### BRIEF:
Every entry below needs to be printed again exactly, with its pictures left out.

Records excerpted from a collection
------------------------------------------------

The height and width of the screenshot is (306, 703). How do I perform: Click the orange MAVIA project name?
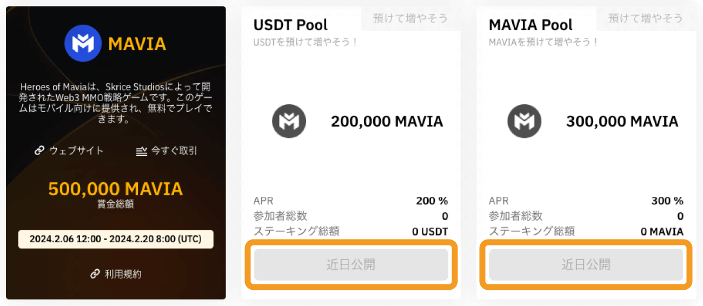tap(137, 44)
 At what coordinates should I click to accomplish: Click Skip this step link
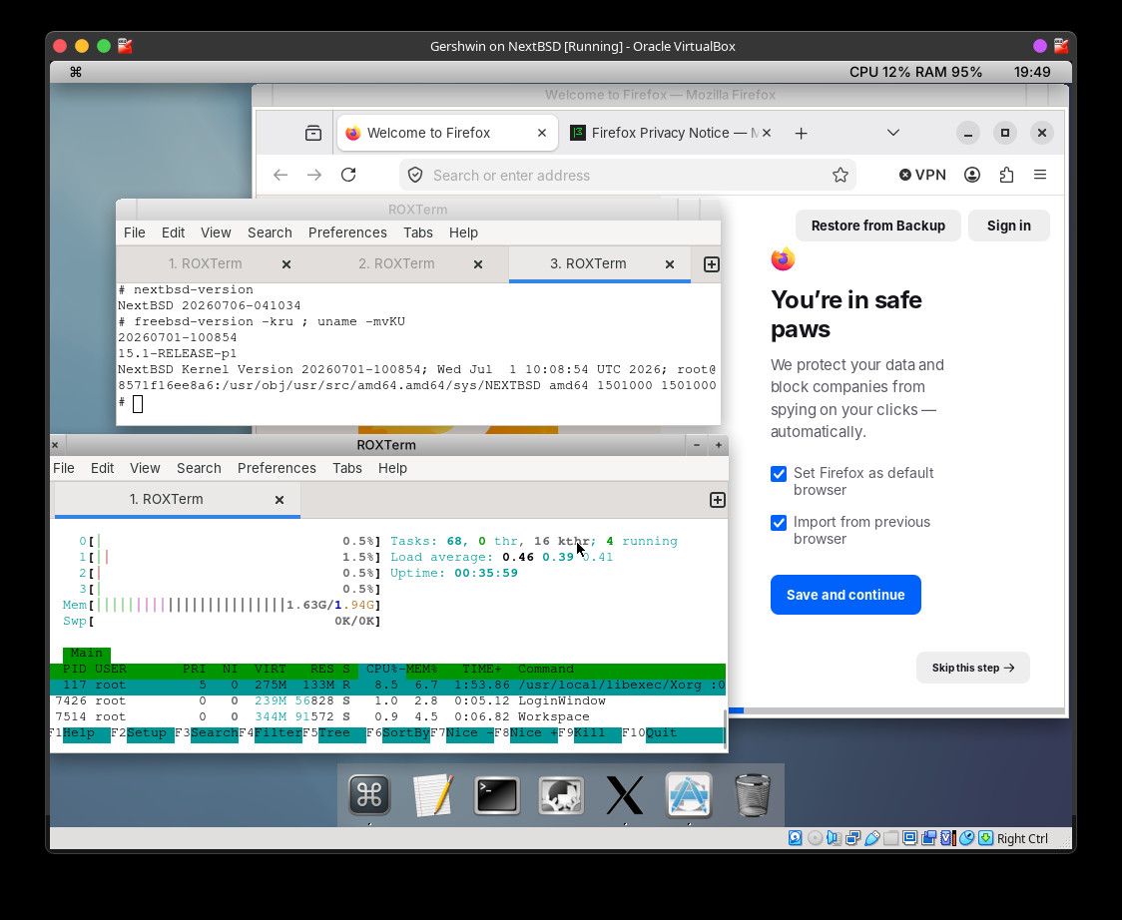[972, 668]
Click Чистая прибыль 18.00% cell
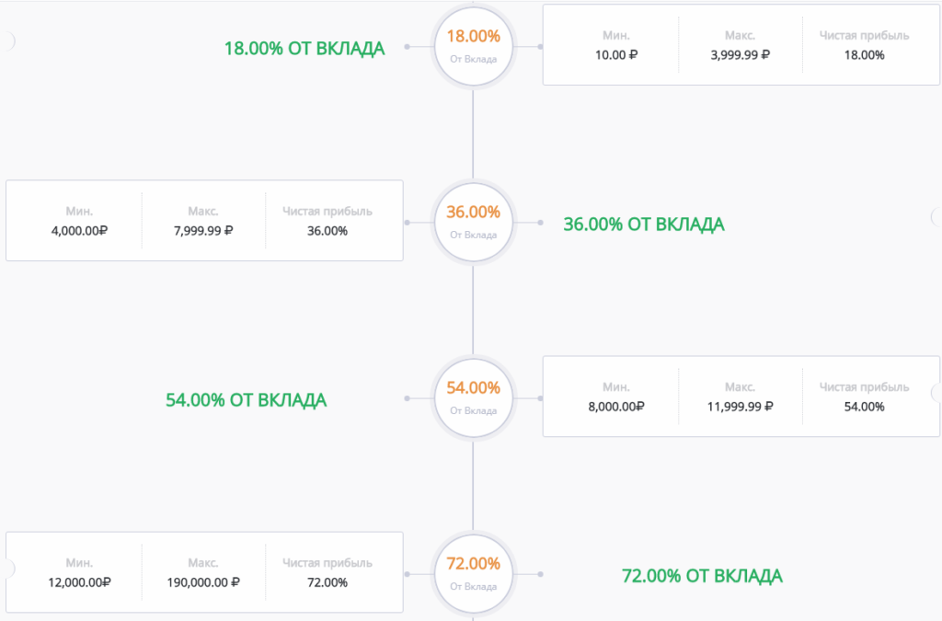The width and height of the screenshot is (942, 621). coord(864,46)
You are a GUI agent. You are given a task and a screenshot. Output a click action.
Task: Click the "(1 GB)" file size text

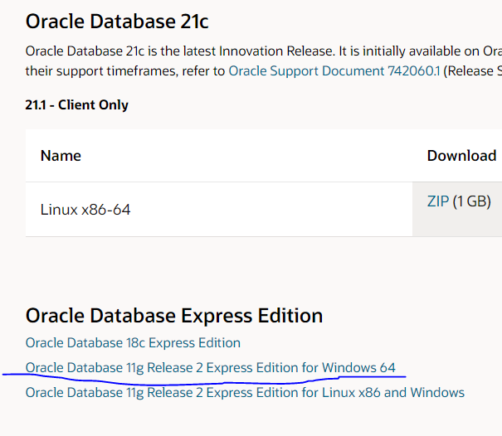[472, 201]
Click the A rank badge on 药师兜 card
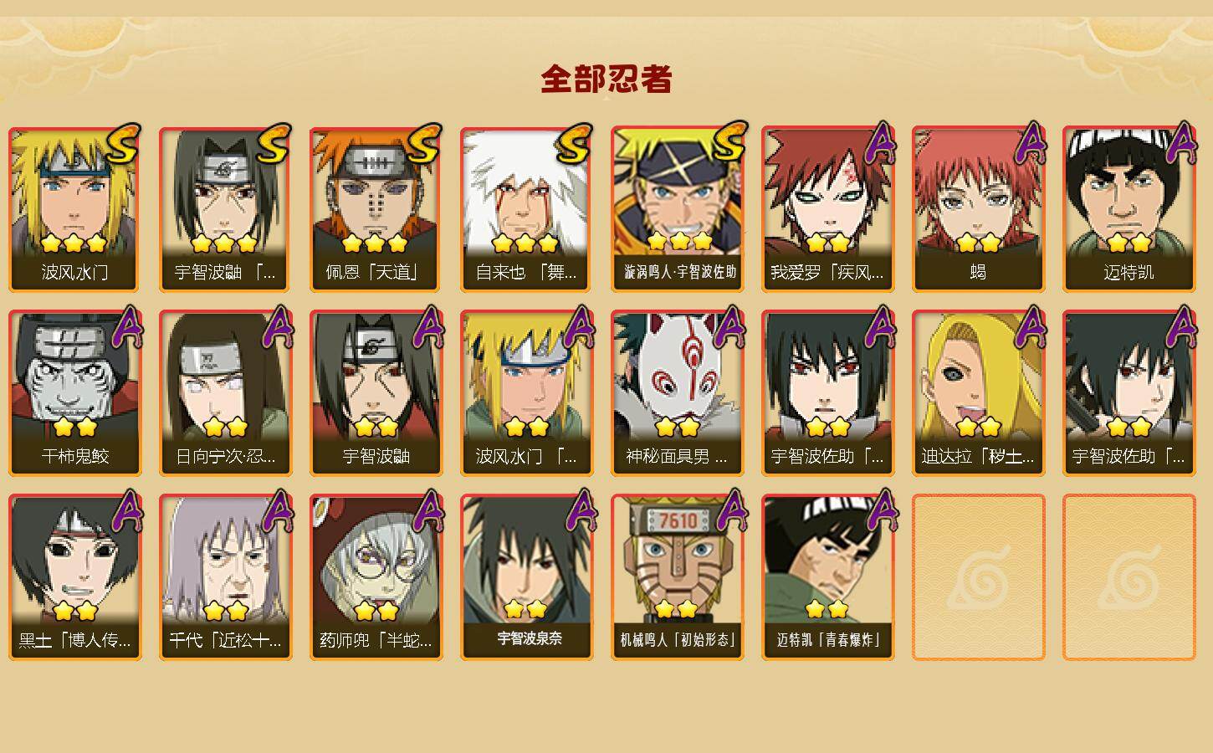 coord(427,512)
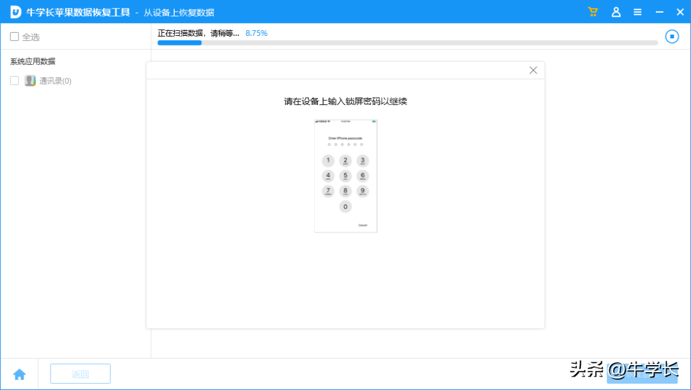Click the 返回 back button
This screenshot has height=390, width=691.
pyautogui.click(x=80, y=373)
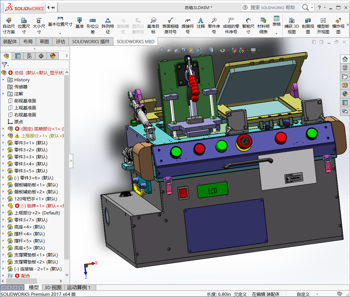Click the Capture 3D View (捕获 3D 视图) icon

tap(291, 20)
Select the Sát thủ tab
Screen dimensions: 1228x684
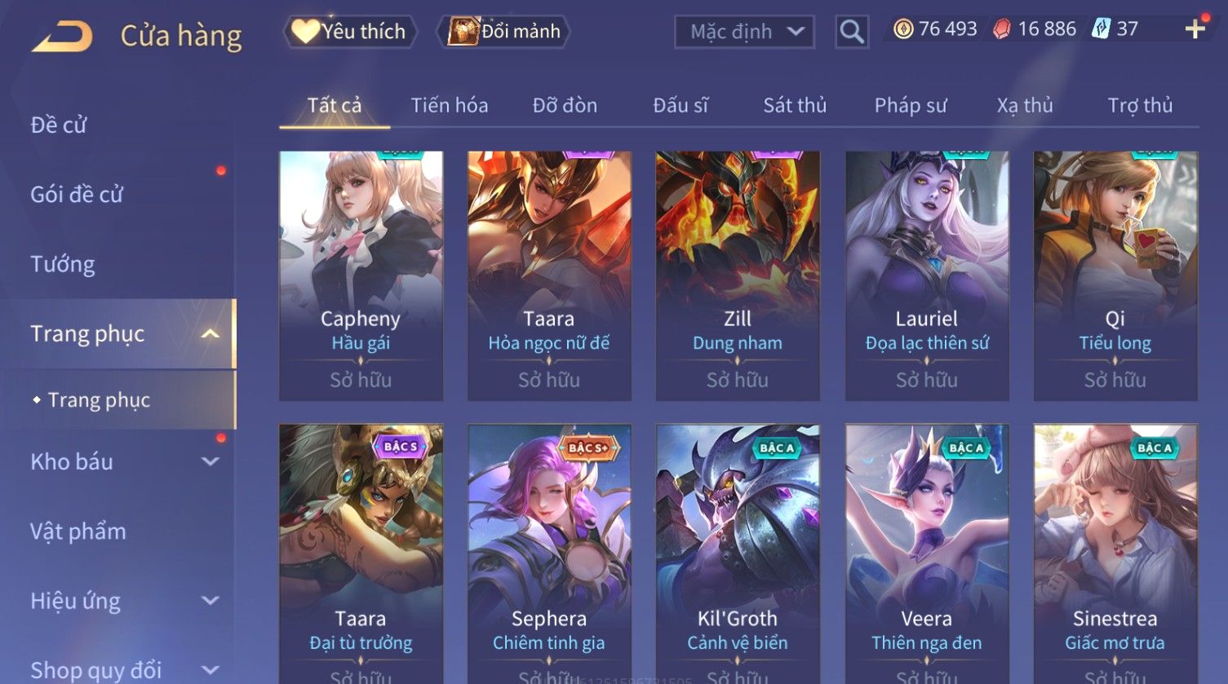click(795, 105)
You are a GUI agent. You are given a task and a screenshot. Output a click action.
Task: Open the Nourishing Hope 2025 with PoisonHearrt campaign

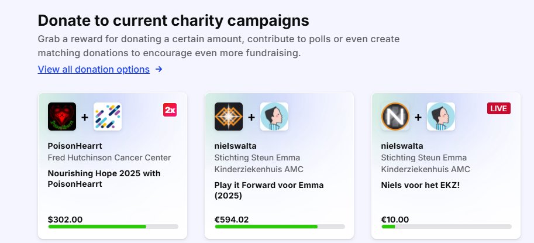point(104,179)
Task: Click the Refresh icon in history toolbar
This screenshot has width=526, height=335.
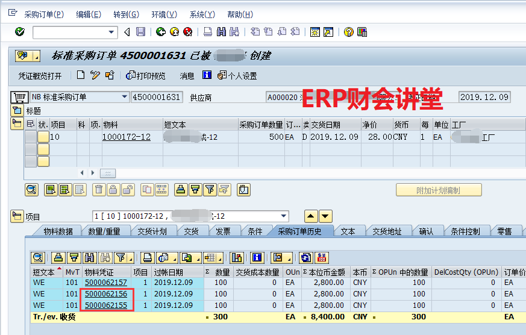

------------------------------------------------

### RESULT BELOW:
The height and width of the screenshot is (306, 703). How do I perform: Click the orange MAVIA project name?
tap(137, 44)
 At what coordinates should I click to accomplish: Click Skip this step link
[972, 668]
Click Чистая прибыль 18.00% cell
The width and height of the screenshot is (942, 621). coord(864,46)
You are a GUI agent. You are given a task and a screenshot. Output a click action.
Task: Click the "(1 GB)" file size text

[472, 201]
Click the A rank badge on 药师兜 card
 coord(427,512)
Click the 返回 back button
This screenshot has height=390, width=691.
pyautogui.click(x=80, y=373)
Click the Capture 3D View (捕获 3D 视图) icon

tap(291, 20)
Select the Sát thủ tab
Screen dimensions: 1228x684
click(795, 105)
You are a GUI agent. You are given a task and a screenshot. Output a click action.
Task: Open the Nourishing Hope 2025 with PoisonHearrt campaign

point(104,179)
Task: Click the Refresh icon in history toolbar
This screenshot has width=526, height=335.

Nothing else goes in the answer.